While nothing ultimately came of the recusal motion, the incident may make other judges hesitant to promote documentary films, or participate in film panel discussions, either as moderators or panelists, so as to avoid any questions about impartiality—and the resulting headaches.
In 2003, Gary Sampson pleaded guilty to carjacking and murdering three people, and a jury sentenced him to death. Seven years later, Judge Wolf vacated the death sentence after discovering that a juror had repeatedly lied under oath during the juror selection process and would not have been qualified to serve on the jury if she had told the truth. The U.S. Court of Appeals for the First Circuit affirmed Judge Wolf’s ruling.
A retrial on sentencing was on the horizon when, in 2014, Judge Wolf and his wife met up with family friends and their son, Gabriel London, director of the DeFriest documentary. Judge Wolf, who had contributed $50 to London’s Kickstarter campaign for the documentary in 2011, told London that if London could organize a screening of the film to coincide with the Judge’s vacation on Martha’s Vineyard, he would ask Harvard Law School professors Alan Dershowitz and Charles Ogletree to attend and participate in a panel discussion about the film. London immediately started making the arrangements.

▶ _Data lines_:
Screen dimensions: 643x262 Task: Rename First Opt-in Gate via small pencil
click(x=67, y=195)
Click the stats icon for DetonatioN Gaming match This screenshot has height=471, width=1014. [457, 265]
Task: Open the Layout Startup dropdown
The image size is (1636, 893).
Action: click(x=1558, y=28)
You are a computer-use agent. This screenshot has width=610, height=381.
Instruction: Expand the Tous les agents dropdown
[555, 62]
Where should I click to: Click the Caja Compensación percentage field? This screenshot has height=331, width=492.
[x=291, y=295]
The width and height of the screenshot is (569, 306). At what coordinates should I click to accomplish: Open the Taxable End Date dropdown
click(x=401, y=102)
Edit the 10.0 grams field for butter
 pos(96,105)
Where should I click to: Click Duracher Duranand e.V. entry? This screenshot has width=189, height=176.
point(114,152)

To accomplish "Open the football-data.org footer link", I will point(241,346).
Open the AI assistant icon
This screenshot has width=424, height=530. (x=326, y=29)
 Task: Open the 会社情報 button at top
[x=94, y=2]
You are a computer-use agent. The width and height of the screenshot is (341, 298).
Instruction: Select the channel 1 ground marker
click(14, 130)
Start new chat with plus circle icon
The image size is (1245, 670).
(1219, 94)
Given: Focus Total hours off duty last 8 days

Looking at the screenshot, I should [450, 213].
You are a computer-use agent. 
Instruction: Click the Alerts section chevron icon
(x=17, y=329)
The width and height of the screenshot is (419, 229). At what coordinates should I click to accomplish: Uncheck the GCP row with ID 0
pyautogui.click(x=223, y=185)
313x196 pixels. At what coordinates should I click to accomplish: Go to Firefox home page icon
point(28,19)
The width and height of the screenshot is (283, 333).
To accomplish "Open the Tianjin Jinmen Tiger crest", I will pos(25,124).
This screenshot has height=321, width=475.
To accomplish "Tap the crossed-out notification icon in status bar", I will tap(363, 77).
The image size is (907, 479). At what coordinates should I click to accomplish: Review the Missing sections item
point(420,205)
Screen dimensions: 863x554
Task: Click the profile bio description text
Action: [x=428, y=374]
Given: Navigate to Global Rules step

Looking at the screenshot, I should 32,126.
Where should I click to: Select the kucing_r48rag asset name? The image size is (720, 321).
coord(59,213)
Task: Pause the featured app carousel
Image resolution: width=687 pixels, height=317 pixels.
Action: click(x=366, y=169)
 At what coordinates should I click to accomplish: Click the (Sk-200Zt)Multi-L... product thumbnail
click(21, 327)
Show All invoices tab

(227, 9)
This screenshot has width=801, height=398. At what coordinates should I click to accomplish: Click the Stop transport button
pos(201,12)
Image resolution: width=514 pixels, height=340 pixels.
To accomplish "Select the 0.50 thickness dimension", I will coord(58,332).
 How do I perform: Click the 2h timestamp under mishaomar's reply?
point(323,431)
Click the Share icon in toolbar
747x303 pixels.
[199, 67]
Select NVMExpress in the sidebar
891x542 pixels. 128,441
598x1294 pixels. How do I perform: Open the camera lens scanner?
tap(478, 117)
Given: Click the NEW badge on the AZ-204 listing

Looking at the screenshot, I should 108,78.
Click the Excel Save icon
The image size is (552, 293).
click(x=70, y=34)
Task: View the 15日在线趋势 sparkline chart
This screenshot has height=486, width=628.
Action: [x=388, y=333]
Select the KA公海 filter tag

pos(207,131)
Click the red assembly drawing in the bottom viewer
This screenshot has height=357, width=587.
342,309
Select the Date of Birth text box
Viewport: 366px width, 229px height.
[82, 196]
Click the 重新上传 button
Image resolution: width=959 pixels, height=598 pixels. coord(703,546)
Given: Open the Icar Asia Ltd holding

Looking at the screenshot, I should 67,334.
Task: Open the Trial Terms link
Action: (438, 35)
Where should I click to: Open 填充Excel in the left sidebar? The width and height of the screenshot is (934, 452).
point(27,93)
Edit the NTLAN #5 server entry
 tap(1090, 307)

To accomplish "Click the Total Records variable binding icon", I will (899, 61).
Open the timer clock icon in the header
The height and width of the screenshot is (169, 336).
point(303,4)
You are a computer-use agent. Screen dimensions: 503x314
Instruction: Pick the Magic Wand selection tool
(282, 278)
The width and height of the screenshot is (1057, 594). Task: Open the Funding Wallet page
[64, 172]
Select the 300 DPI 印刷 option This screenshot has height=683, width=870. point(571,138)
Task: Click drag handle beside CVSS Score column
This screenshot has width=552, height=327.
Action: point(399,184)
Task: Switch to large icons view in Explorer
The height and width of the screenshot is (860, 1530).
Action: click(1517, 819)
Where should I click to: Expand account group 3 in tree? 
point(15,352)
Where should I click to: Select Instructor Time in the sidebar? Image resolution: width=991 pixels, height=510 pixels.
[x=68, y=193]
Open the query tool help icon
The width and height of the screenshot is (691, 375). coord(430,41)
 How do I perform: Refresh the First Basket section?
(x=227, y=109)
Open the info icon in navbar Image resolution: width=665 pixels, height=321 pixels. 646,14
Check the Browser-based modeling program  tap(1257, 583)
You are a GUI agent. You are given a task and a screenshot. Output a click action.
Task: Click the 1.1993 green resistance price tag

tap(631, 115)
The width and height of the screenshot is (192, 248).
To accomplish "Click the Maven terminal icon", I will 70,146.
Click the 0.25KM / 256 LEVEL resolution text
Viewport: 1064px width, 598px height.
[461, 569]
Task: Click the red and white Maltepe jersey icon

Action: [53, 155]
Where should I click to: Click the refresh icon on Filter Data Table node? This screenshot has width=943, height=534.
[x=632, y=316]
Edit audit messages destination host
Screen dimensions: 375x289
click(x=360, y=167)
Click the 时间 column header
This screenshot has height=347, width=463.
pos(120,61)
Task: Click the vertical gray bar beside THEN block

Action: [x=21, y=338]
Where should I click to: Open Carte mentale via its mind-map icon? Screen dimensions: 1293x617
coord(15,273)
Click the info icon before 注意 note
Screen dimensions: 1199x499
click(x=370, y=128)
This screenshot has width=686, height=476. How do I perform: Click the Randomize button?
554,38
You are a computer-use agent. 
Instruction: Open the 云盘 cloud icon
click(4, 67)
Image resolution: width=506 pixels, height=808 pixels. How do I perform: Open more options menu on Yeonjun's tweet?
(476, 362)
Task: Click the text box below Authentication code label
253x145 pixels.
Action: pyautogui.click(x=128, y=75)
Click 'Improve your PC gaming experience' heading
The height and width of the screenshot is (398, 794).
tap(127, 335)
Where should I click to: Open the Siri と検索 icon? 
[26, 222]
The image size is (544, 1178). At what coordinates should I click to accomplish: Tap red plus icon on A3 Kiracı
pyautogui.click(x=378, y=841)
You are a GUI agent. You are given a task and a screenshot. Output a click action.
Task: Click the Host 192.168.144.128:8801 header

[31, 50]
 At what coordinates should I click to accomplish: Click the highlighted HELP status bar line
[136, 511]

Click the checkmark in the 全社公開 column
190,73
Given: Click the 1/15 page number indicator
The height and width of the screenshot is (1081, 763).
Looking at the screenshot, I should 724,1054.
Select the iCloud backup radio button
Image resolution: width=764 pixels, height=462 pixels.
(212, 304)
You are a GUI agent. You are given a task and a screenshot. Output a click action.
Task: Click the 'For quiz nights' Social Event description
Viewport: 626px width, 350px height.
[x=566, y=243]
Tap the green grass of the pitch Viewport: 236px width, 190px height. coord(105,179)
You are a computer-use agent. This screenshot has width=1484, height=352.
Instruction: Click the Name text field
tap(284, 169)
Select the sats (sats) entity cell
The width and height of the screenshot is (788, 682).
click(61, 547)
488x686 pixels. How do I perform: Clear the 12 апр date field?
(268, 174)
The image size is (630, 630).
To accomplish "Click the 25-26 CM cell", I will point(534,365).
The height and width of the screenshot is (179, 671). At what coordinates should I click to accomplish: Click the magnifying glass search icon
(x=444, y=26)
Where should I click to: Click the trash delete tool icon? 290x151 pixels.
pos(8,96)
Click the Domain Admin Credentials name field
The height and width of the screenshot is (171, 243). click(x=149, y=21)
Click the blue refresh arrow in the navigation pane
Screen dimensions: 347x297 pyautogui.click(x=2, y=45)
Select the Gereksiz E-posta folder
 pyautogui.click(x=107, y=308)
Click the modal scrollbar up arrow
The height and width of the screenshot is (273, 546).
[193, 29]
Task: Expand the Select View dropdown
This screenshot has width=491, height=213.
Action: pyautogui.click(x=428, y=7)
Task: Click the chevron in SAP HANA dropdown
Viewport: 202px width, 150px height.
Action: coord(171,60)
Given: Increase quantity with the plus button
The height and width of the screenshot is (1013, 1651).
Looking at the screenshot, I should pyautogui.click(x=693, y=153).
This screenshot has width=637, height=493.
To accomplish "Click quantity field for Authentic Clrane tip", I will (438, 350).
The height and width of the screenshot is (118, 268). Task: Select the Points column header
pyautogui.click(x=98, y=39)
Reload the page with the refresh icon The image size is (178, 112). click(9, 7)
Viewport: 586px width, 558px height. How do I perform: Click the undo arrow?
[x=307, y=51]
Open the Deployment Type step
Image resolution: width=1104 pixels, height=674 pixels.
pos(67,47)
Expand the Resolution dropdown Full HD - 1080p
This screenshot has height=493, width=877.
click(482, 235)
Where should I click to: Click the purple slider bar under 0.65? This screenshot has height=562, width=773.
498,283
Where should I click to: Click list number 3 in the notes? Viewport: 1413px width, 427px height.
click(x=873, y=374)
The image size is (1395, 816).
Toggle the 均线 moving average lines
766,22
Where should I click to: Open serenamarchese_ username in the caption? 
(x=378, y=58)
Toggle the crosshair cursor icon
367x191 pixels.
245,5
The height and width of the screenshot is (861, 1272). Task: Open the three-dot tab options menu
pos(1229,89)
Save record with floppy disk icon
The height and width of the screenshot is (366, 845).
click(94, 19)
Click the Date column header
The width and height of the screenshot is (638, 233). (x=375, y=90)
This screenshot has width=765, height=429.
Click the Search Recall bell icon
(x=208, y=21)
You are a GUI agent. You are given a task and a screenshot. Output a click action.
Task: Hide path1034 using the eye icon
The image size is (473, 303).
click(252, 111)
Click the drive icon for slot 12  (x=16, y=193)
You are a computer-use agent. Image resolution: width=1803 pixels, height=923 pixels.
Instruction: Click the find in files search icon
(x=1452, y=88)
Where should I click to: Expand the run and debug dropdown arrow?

▶ _To do_:
**a)** Name every person in the passage about Judge Wolf who is identified by both a first and a last name.
**b)** For each statement, say whether it agrees with the passage about Judge Wolf, and quote the words that decide it: (i) Gary Sampson pleaded guilty in 2003. (ii) Judge Wolf gave $100 to the Kickstarter campaign for the documentary. (iii) The First Circuit reversed Judge Wolf's ruling.
**c)** Duplicate the passage about Judge Wolf, beginning at the words "While nothing ultimately" and stopping after "Judge Wolf’s ruling.".
The listing bears no relation to the passage about Judge Wolf.

▶ _The replies_:
**a)** Gary Sampson, Gabriel London, Alan Dershowitz, Charles Ogletree

**b)**
(i) Yes: "In 2003, Gary Sampson pleaded guilty to carjacking and murdering three people"
(ii) No: "who had contributed $50 to London’s Kickstarter campaign for the documentary in 2011"
(iii) No: "The U.S. Court of Appeals for the First Circuit affirmed Judge Wolf’s ruling."

**c)**
While nothing ultimately came of the recusal motion, the incident may make other judges hesitant to promote documentary films, or participate in film panel discussions, either as moderators or panelists, so as to avoid any questions about impartiality—and the resulting headaches.
In 2003, Gary Sampson pleaded guilty to carjacking and murdering three people, and a jury sentenced him to death. Seven years later, Judge Wolf vacated the death sentence after discovering that a juror had repeatedly lied under oath during the juror selection process and would not have been qualified to serve on the jury if she had told the truth. The U.S. Court of Appeals for the First Circuit affirmed Judge Wolf’s ruling.